There is a report doing the rounds in the media just now that is being hyped along the lines of "Study suggests Loch Ness monster was mass delusion triggered by discovery of dinosaurs". So ran the headline of the Daily Telegraph as it spoke to Charles Paxton who co-authored a paper on sea serpent sightings and parallel discoveries of marine megafauna fossils.
The actual paper is entitled " Did nineteenth century marine vertebrate fossil discoveries influence sea serpent reports?" and is published in the latest Earth Sciences History Journal. Charles Paxton says a bit about it on his university's website. I recall being at a talk on this subject given by Charles last year in Edinburgh but defer any critique of this paper - mainly because I do not have it and regard myself as no expert in sea serpent reports.
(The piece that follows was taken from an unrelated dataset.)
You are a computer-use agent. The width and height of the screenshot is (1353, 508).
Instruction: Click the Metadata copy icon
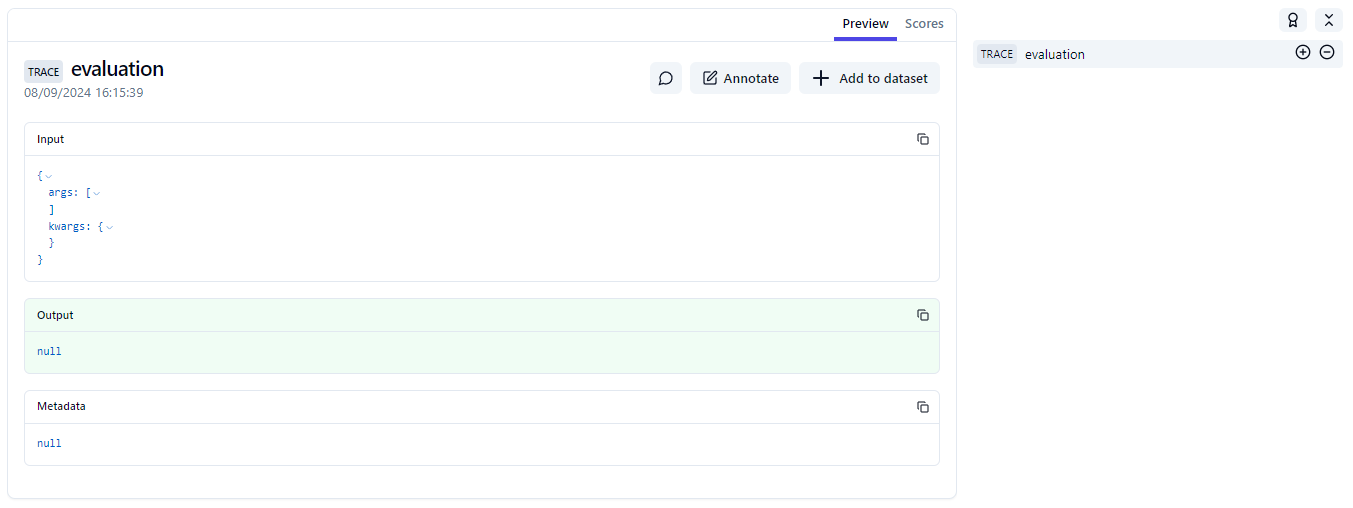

But let us just put things right here and say that this study has essentially little or nothing to do with the Loch Ness Monster. Back in the 19th century when various monster fossils were being unearthed, the Monster was a local story confined to the Highlands and camouflaged with the veneer of the Water Horse and Kelpie culture.
Now cryptozoologists' view of the media can be a love-hate thing. They continue to publish sightings, videos and photos (though a lot are at best inconclusive). That is good and generally keeps the monster in the limelight. But when they get a hold of stuff like this, they have an almost obsessive urge to link any aquatic monster story to the Loch Ness Monster.
The simple reason is that Nessie is clickbait, sea serpents are far less so. So you have to take the rough with the smooth and hope people who actually read it see the inconsistency between headline and paper.